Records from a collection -
════

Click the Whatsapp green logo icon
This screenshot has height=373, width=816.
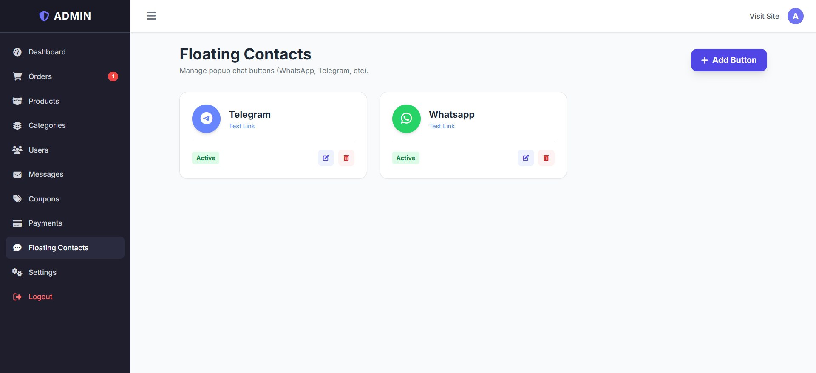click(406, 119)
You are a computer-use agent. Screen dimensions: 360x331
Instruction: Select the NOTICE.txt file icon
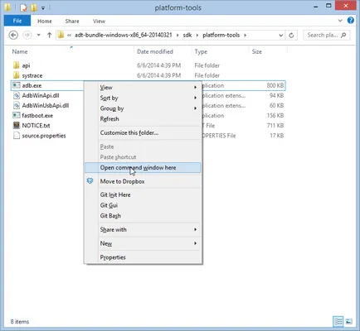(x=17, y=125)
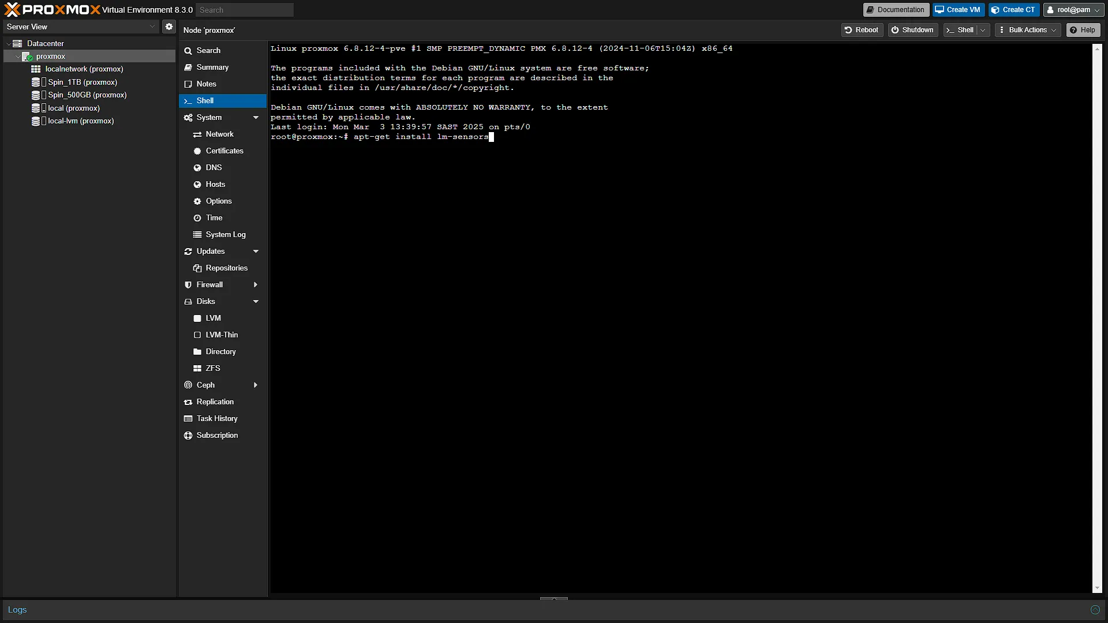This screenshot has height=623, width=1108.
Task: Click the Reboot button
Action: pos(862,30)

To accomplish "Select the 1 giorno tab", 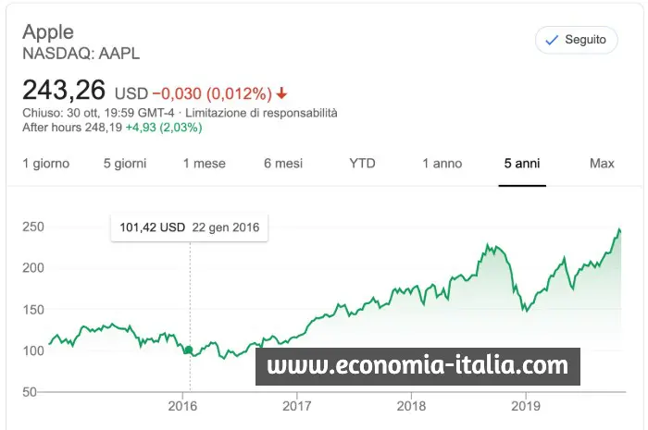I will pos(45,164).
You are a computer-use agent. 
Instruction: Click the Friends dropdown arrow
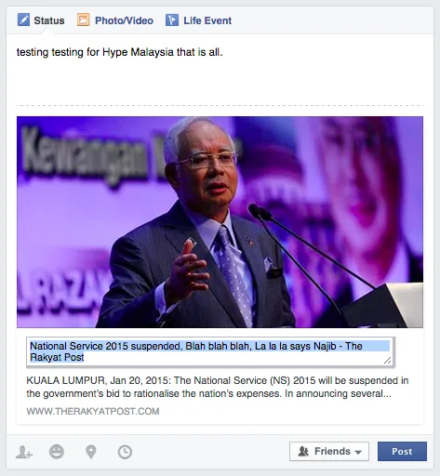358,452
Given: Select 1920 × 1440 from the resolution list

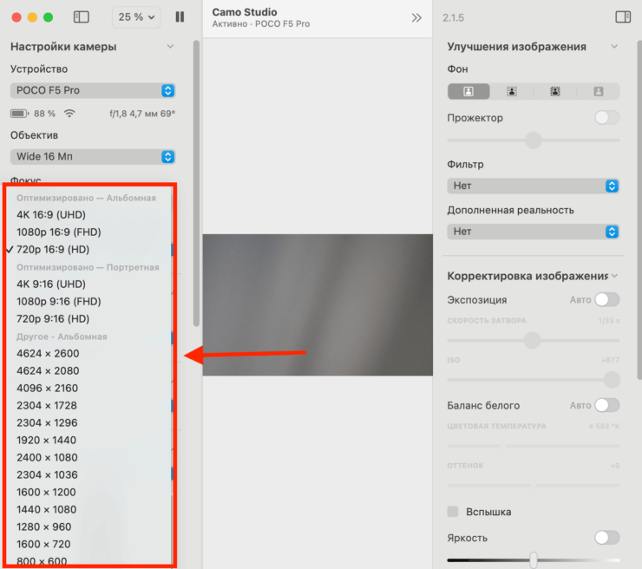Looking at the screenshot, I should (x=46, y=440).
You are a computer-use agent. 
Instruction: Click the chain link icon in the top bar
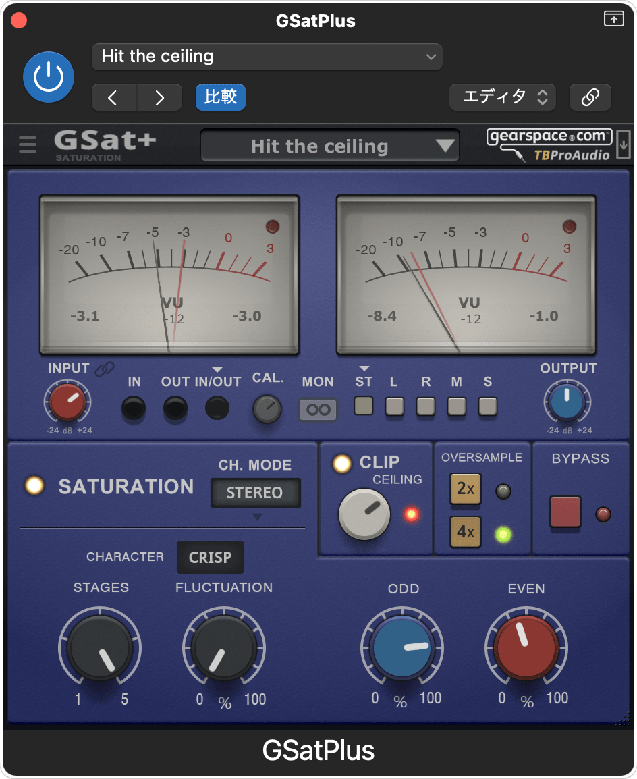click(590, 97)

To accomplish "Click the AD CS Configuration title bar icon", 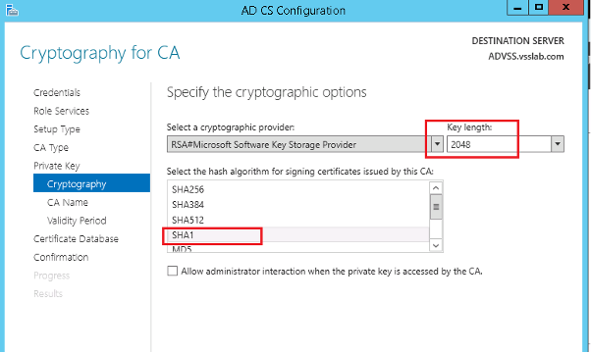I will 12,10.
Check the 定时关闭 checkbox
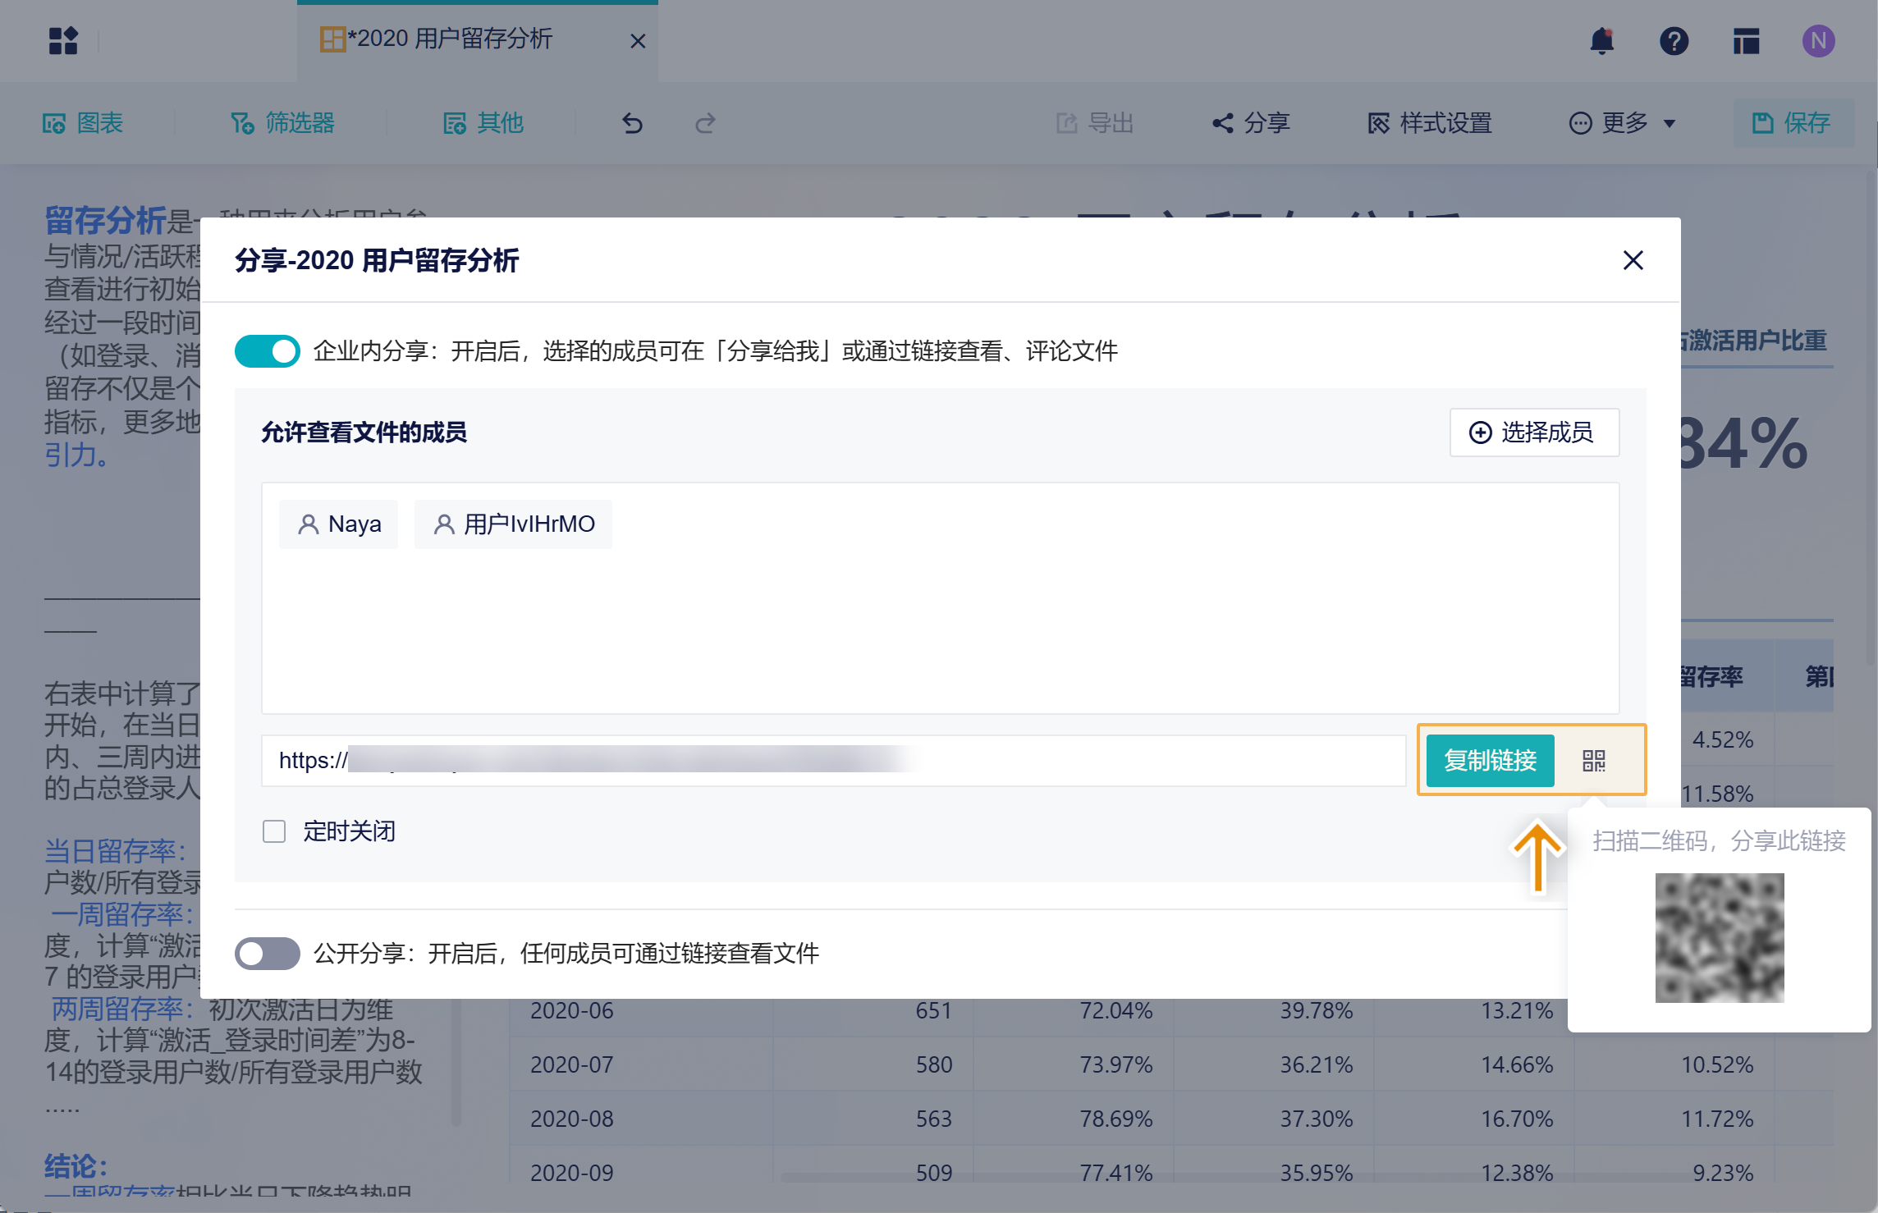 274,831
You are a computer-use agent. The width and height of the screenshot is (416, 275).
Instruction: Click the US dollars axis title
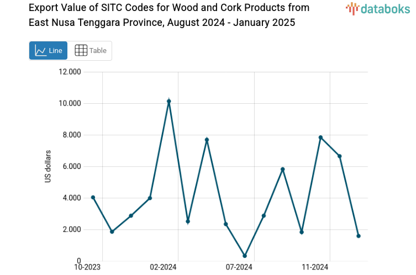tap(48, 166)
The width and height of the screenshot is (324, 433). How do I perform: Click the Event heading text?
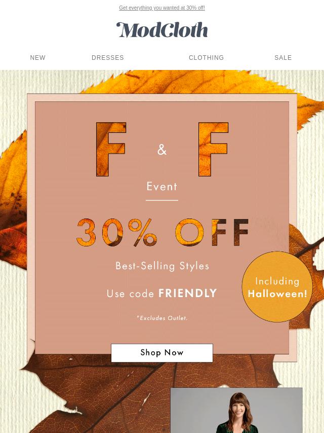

════

Objective -
Reproduce the material word for word from the line that contains "You are a computer-use agent. The" through the end of the material. Leave out the pictures.

Solution below -
You are a computer-use agent. The width and height of the screenshot is (416, 275).
Instruction: Click the US dollars axis title
tap(48, 166)
The width and height of the screenshot is (324, 433). How do I perform: Click the Event heading text?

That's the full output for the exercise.